Just how similar are the Ingham’s and Dick Smith IPOs? Both are (or in Dick Smith’s case, were) iconic Australian businesses. Private equity firms bought both businesses from trade owners. They then floated them for healthy gains (Ingham’s lists this coming Monday). And in both cases, private equity sold a truckload of assets prior to listing, leaving incoming shareholders with hollow balance sheets.
But as far as one can tell based on the Ingham’s prospectus, that’s where the similarities end. Dick Smith’s main undoing was booking stock purchase rebates as revenue at time of purchase instead of at time of sale. No signs of that from Ingham’s.
So does that make Ingham’s a solid addition to your portfolio?
The first thing I did when I downloaded the prospectus was search for the word ‘Woolworths’. This took me straight to page 35. And there it was, powerful supermarket customers such as Woolworths, Coles, IGA and their Kiwi counterparts Countdown and PAK’nSAVE comprise over half of Ingham’s revenue. Throw in fast food giants like KFC and that total moves to 70%.
And therein lies a problem. The big risk for Ingham’s is not that it turns out to be another Dick Smith but rather another Goodman Fielder, Asaleo Care or Patties Foods. Or any other supplier to the supermarket channel, even Pacific Brands. When you have a commoditised product, dealing with powerful customers is not a recipe for earnings growth. It’s a recipe for wealth destruction.

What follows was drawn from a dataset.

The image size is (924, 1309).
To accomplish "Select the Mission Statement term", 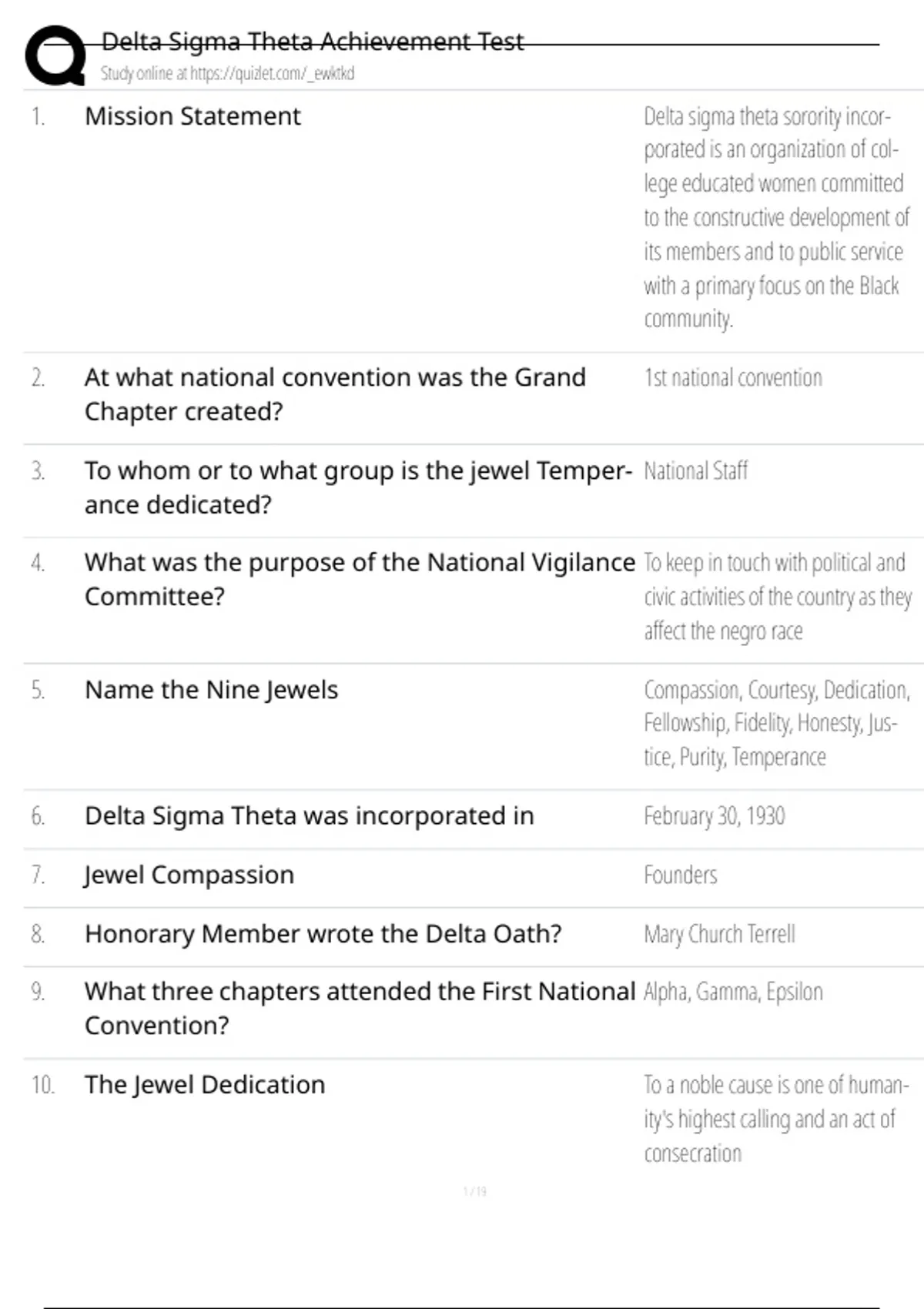I will (x=192, y=116).
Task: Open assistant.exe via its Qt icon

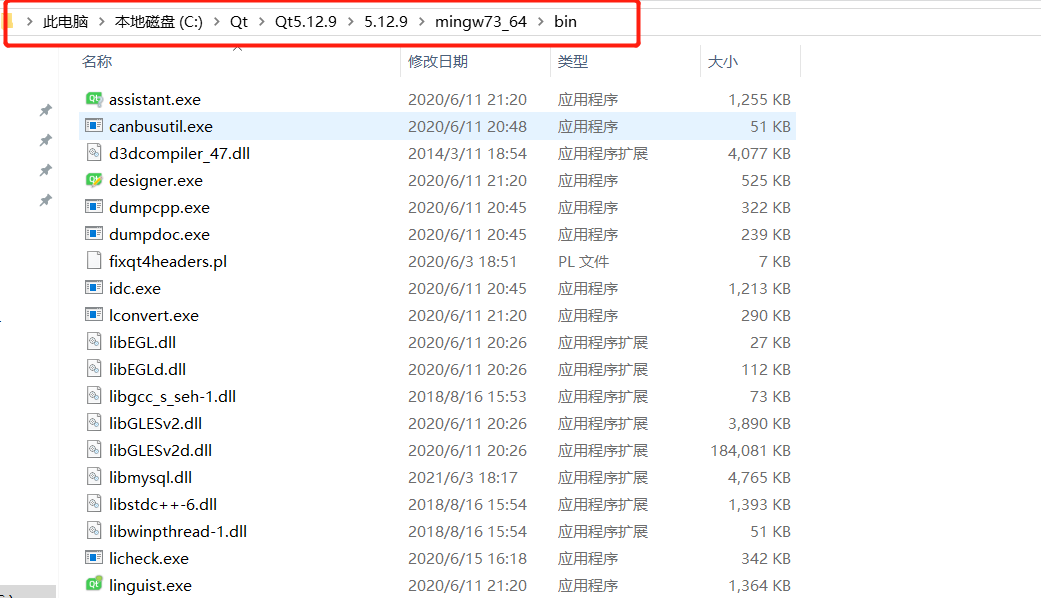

Perhaps some investors will disagree with me because Ingham’s is an Australian icon. Tell that to the Woolworths and Coles buying departments. Make no mistake, iconic or well-known brands do not equal brand equity. Helgas, MeadowLea, Sorbent, Libra, Four’N Twenty and Bonds weren’t able to steer the fortunes of the above-mentioned companies towards growth. Pricing power is everything in domestic wholesaling and unless a product has true brand equity such as Coca-Cola, the supermarkets will dominate price negotiations.
Sure, maybe things will go ok for a year or two, while prices are locked in for the short-term and the vendor’s remaining shares are in escrow. But let’s look at what happened to the above-mentioned supermarket suppliers in the years following their IPOs.
After two or three years, their share prices started falling off a cliff. Why? They were dressed up for IPO as dependable staple goods manufacturers, paying a steady dividend stream from their stable profits. After a few years the reality set in. These companies would struggle to maintain profitability in the face of gruelling price negotiations with their powerful customers. Earnings were far more volatile than the inelastic demand for their products.
It’s hard not to see the same thing happening to Ingham’s. The business is expected to generate a return on equity of 76% in the 2017 financial year. How long will Woolies let that go on for?
And don’t get me started on valuation. The private equity vendors bought the business in 2013 for $869 million, sold $540 million of property in 2015 and are now floating it for an enterprise value of $1.6 billion. This implies a price to earnings multiple of 12 times based on forecast 2017 earnings, which are a whopping 91% higher than what the business earned two years earlier. For mine, this looks fairly valued at best, with little margin of safety given the risks.